A coverage is a special type of a feature. It is essentially an irregular multi-dimensional grid that describes many types of Earth phenomena at every point in the grid. The advantage of coverages is that relationships between different geographic entities can be represented and derived. Spatial and/or temporal relationships may be modeled between different entity types. Many different types of phenomena may be represented by coverages, including lines, images, surfaces, geometries, vectors and points.
Interoperable implementations will eventually provide for powerful applications that can perform GIS-like analyses through the Internet.
Web Coverage Service (WCS) servers support the following operations:
GetCapabilities
A WCS server must respond to a capabilities request with an XML document that conforms to the capabilities XMS schema defined by the WCS interface specification. The capabilities must indicate which WCS operations the server supports, which vendor-specific operations are supported, details of the data types supported by the services (including interface specifications), and server access constraints. Finally, the server must return links to external catalogues that contain and describe metadata for coverages used by the service.
DescribeCoverage
This operation will retrieve a full description of one or more coverages available through the WCS server. The response must be an XML document conforming to the XML schema defined in the specification. This is a way for the client to find out which coverages are available on the server, and for each coverage, to retrieve the spatial extent, coordinate reference system, supported formats, and types of information contained in the coverage.
GetCoverage
A client may retrieve a full coverage, a coverage constrained by geographical area and/or a temporal range, or a subset of the coverage types. This can be considered analogous to a "data download" capability, where the user gets the data (GeoTIFF, Shapefile, etc.) instead of GML or an image.
Simple Features is not yet a CGDI-endorsed specification.
Simple features are specified by OGC's Abstract Specifications (see http://www.opengis.org/docs/99-049.pdf, http://www.opengis.org/docs/99-050.pdf, http://www.opengis.org/docs/99-054.pdf), but they are basically two-dimensional features in which the vertices are connected by straight lines. This specification has interfaces for representing and manipulating points, lines, polygons, curves, surfaces, geometries etc.
Recognizing that different communication and database architectures require different implementation architectures, the OGC publishes specifications for the storage and retrieval of simple features using various platform specifications. These implementation architectures are developed for:
For example, the SQL specification provides SQL schema for the management of simple features via an ODBC (object database connectivity interface). ODBC is a platform-independent interface to enable an application (in this case a web service) to interact with any type of relational database, using SQL.
Figure 30, SQL, CORBA and OLE Architectures, shows the nature of these architectures for the purpose of supporting OGC-type services as platform-independent system architectures.
Figure 30 SQL, CORBA® and OLE Architectures
Coordinate Transformation Services is not yet a CGDI-endorsed specification.

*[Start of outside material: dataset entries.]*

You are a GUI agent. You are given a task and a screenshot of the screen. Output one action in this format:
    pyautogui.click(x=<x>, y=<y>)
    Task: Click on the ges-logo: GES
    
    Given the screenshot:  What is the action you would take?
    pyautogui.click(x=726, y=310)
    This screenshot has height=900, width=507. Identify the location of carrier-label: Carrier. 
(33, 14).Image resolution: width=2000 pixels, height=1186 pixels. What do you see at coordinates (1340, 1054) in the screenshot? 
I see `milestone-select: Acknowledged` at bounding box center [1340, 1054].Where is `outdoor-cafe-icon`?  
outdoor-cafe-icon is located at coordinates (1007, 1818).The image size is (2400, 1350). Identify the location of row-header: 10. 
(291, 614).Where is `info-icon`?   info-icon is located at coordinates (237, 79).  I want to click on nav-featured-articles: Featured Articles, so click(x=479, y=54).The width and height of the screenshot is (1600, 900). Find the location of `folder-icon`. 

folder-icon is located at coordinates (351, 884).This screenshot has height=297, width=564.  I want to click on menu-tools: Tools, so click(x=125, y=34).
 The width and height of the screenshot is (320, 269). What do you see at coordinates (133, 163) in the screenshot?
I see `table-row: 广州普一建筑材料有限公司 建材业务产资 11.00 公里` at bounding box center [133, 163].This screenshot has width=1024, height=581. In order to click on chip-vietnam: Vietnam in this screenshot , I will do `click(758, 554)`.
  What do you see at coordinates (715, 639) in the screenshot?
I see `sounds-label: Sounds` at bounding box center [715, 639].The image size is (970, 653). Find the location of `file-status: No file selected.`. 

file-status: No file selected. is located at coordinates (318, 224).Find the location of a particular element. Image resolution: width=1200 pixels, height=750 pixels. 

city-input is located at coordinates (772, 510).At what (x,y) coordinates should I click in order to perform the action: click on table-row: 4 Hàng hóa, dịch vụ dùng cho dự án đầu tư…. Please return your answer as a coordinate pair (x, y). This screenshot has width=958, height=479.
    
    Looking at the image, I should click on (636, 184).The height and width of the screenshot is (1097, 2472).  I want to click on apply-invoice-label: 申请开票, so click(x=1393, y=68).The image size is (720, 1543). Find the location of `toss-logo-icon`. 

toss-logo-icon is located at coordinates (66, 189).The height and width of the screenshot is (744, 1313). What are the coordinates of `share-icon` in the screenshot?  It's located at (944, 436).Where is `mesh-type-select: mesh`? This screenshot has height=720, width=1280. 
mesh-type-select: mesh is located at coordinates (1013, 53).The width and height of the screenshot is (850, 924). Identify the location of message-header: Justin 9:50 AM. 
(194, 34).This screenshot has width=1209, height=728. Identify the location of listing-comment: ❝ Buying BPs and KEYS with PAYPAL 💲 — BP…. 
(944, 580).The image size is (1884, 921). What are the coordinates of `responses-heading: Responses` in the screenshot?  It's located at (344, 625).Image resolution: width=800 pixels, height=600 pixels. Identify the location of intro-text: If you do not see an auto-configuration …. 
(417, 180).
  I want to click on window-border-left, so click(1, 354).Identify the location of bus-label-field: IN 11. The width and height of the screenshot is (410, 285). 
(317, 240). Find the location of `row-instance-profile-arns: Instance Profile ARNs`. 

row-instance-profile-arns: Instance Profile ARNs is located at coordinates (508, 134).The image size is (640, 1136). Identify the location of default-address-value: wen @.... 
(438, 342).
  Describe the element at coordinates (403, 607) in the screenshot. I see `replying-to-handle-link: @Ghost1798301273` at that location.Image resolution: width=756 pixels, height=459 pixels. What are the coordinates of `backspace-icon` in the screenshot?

Coordinate Transformation Services can be considered to be a superset of the Simple Features services. The specification has separate sets of interfaces for positioning, for coordinate systems, and for coordinate transformations. It has interfaces for creating, managing, transforming and describing multi-dimensional coordinate systems. The profile can handle all coordinate systems from the European Petroleum Survey Group (EPSG), plus it can handle multi-dimensional and coordinate systems that are not georeferenced. This specification has profiles for COM, CORBA® and Java.